[Records from a data source]
"""

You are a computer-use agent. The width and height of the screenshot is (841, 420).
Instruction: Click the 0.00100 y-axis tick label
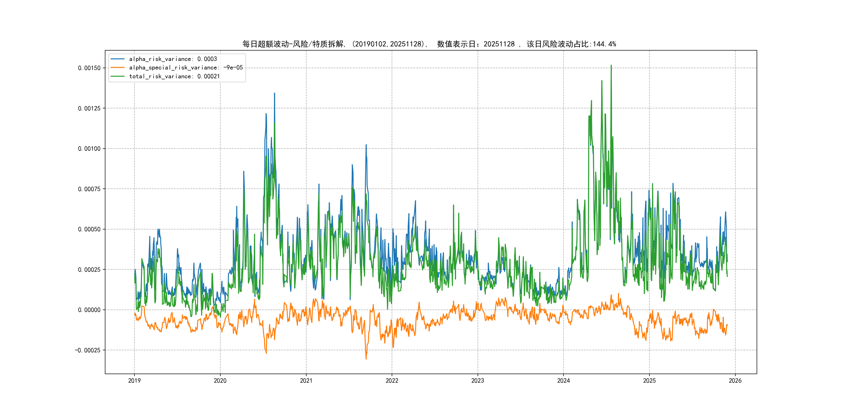coord(89,149)
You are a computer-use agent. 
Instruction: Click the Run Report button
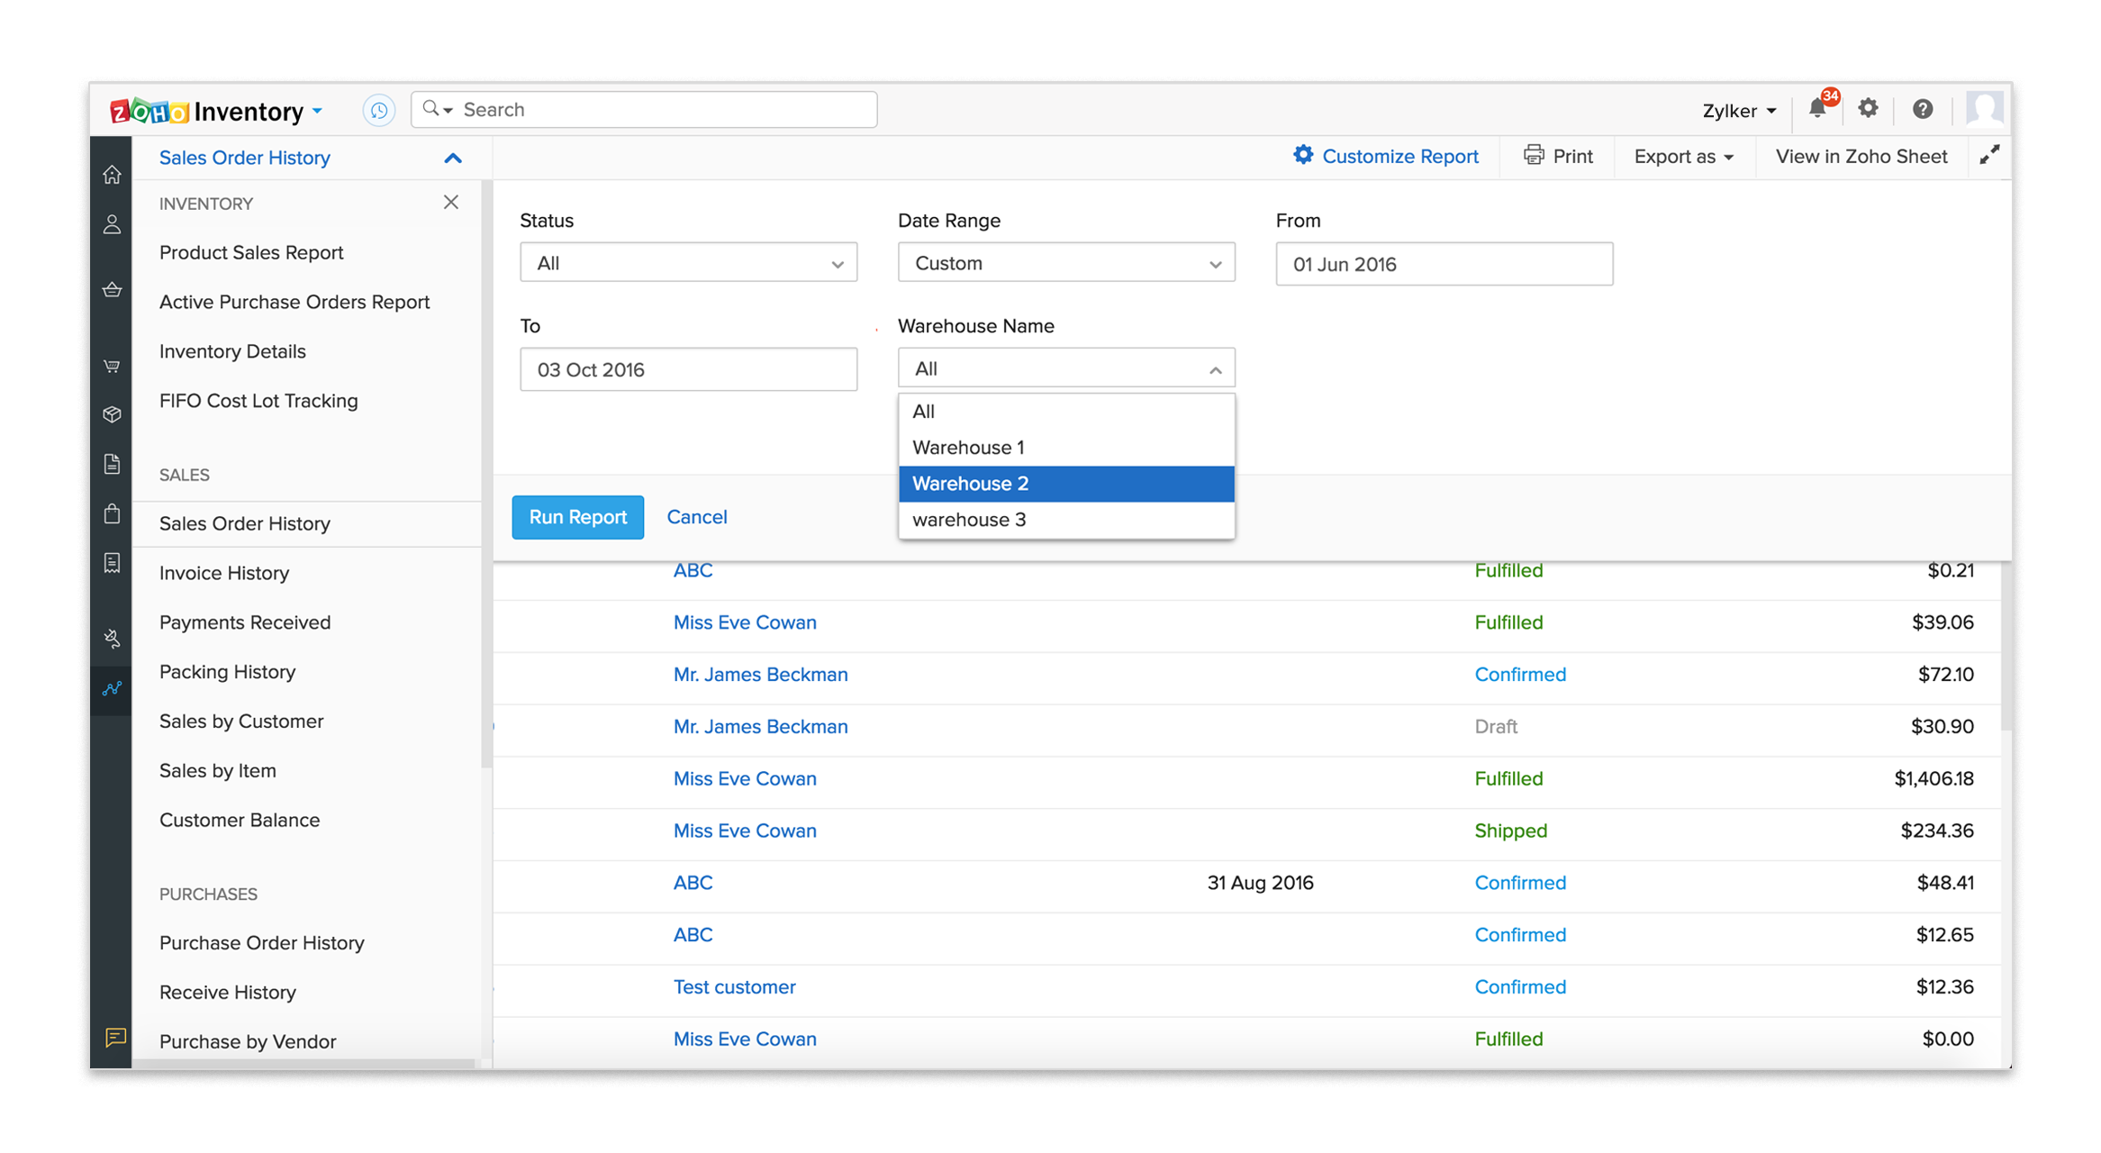[x=577, y=517]
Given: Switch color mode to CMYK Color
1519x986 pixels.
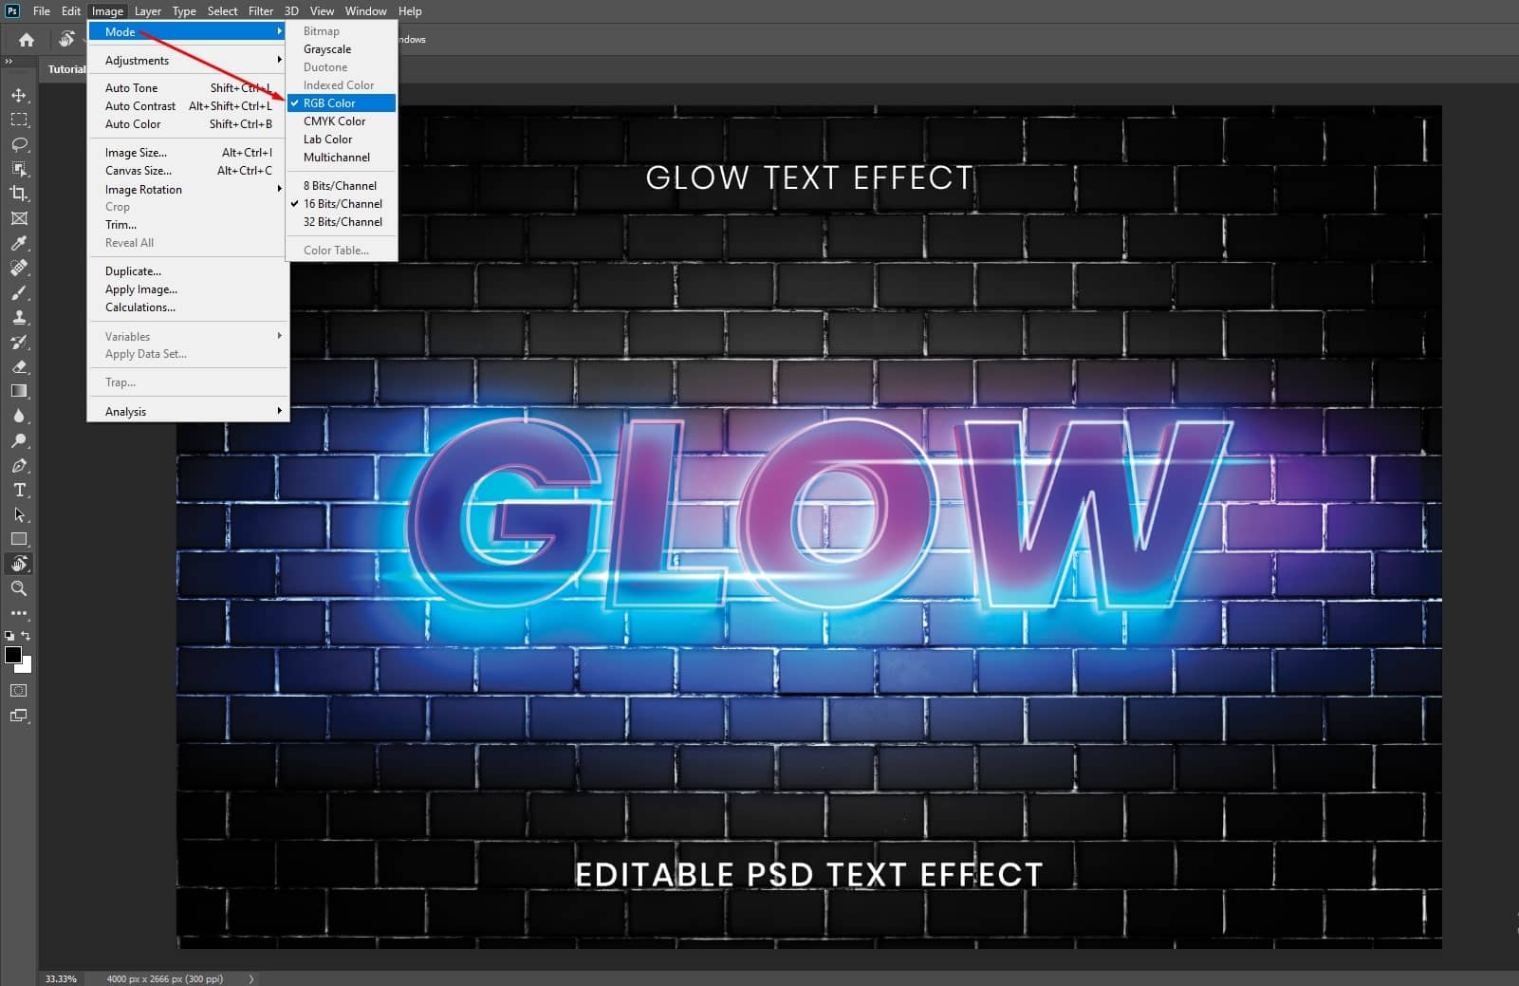Looking at the screenshot, I should 333,121.
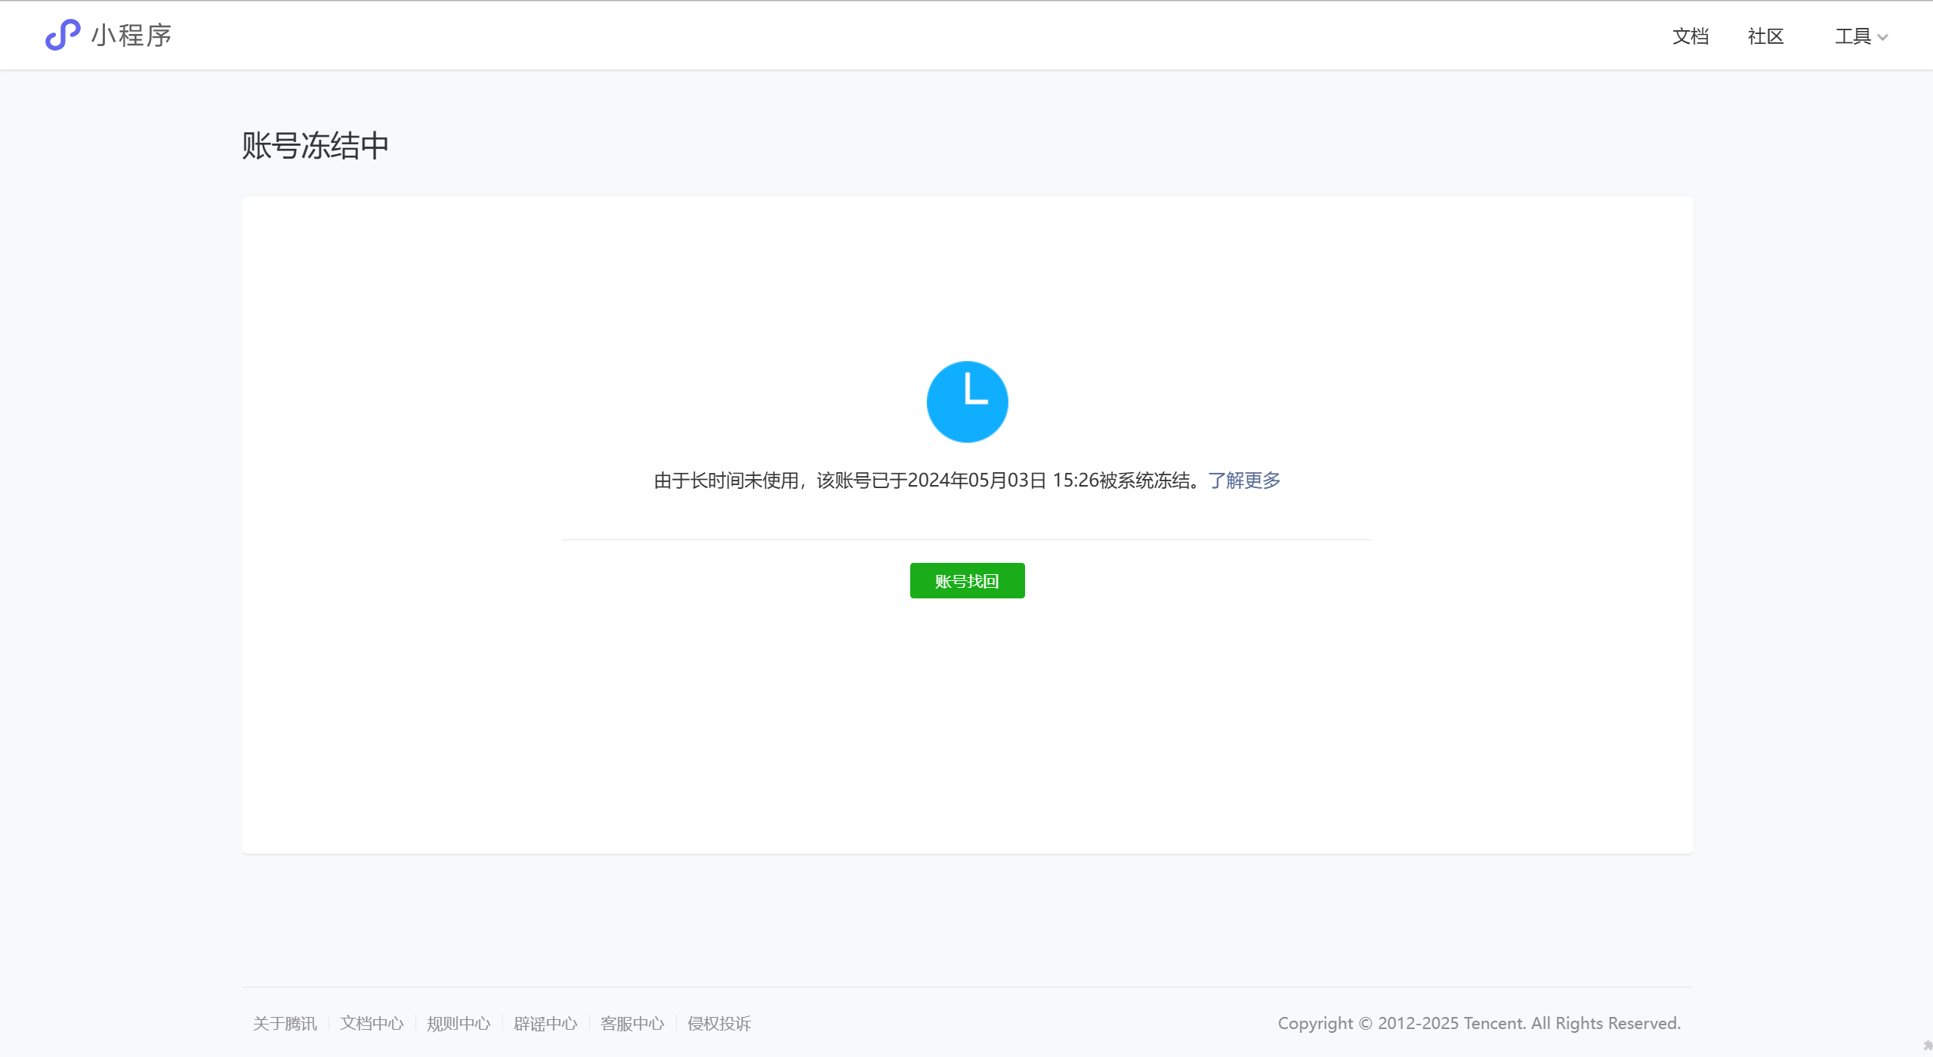Screen dimensions: 1933x1057
Task: Visit the 规则中心 footer link
Action: point(459,1024)
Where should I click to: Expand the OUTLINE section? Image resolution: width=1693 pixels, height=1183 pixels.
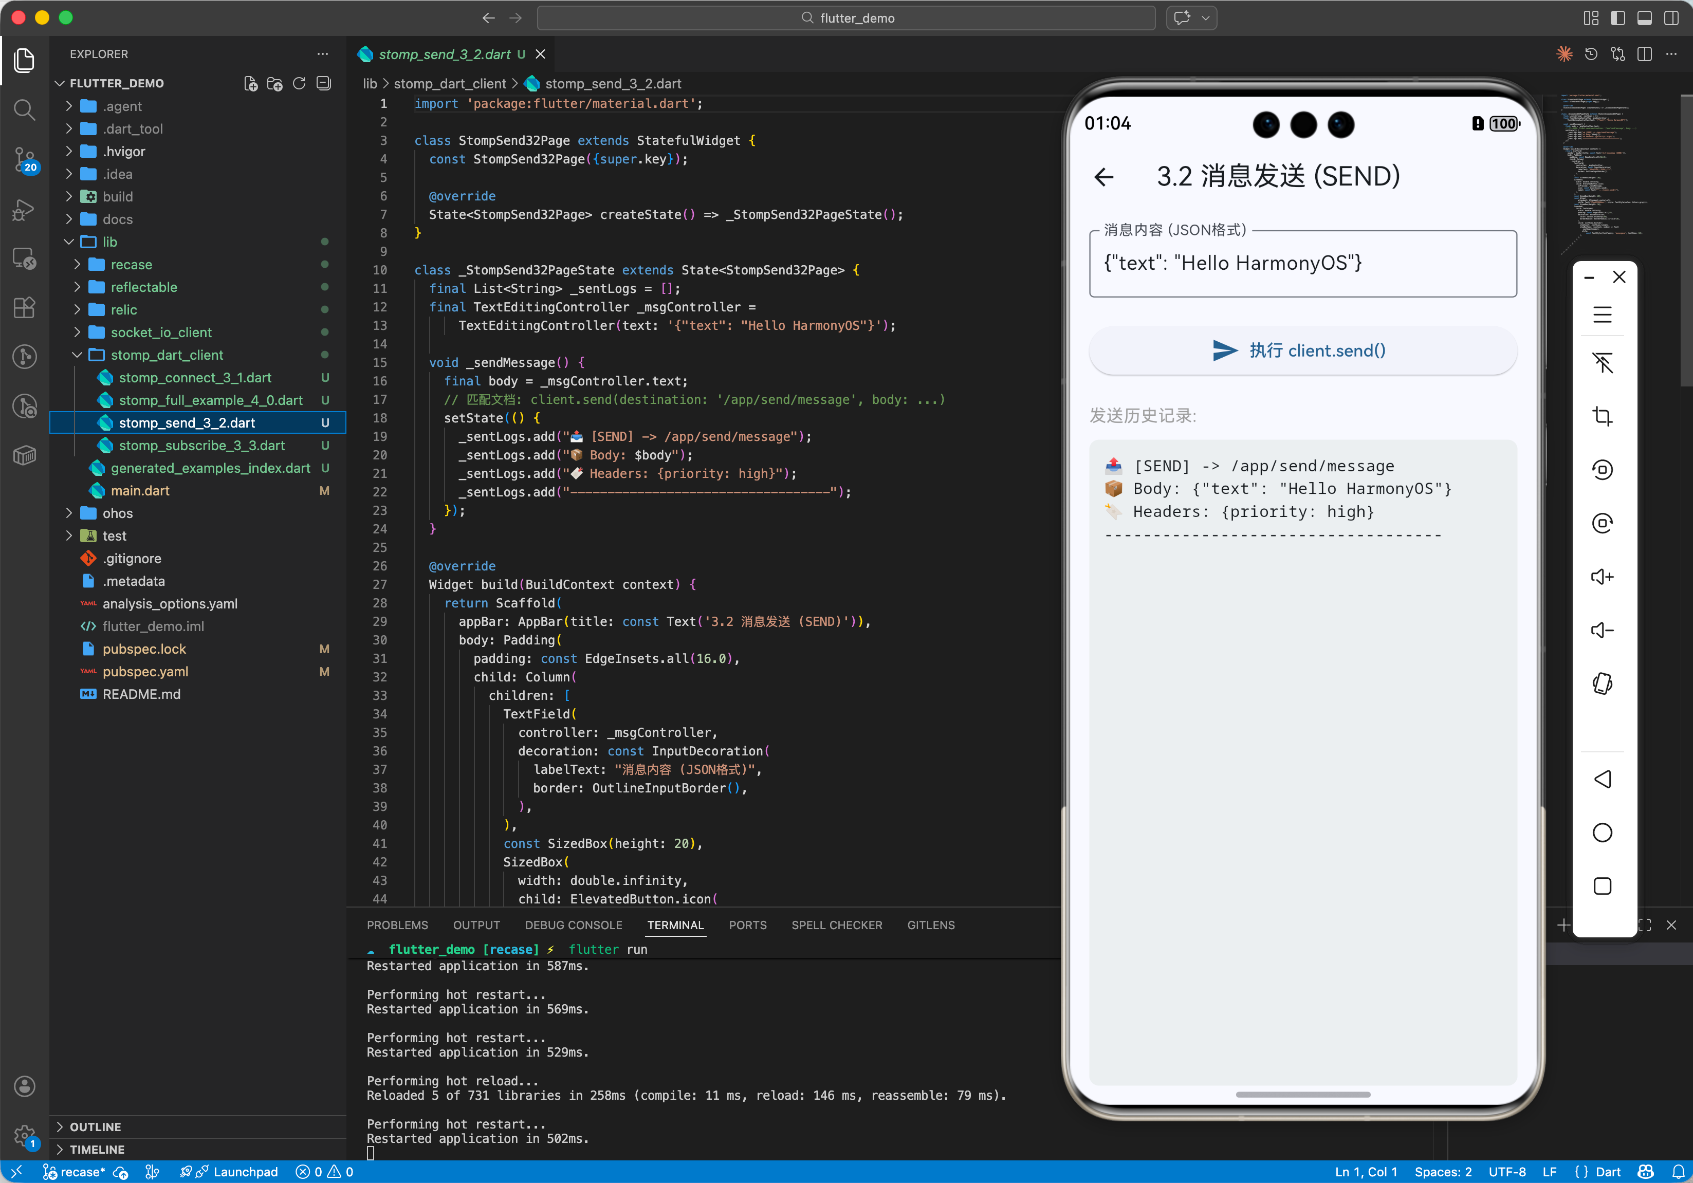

"""

PROBLEM DETAILS
Copy all of the entries verbatim, leaving out any pictures they contain.

SOLUTION
You are a computer-use agent. The width and height of the screenshot is (841, 420).
Instruction: Click the 0.00100 y-axis tick label
coord(89,149)
You are a computer-use agent. 
Instruction: Click the Run Report button
[x=577, y=517]
Given: Switch color mode to CMYK Color
1519x986 pixels.
Looking at the screenshot, I should 333,121.
Screen dimensions: 1933x1057
Task: Visit the 规则中心 footer link
Action: point(459,1024)
Where should I click to: Expand the OUTLINE section? Image resolution: width=1693 pixels, height=1183 pixels.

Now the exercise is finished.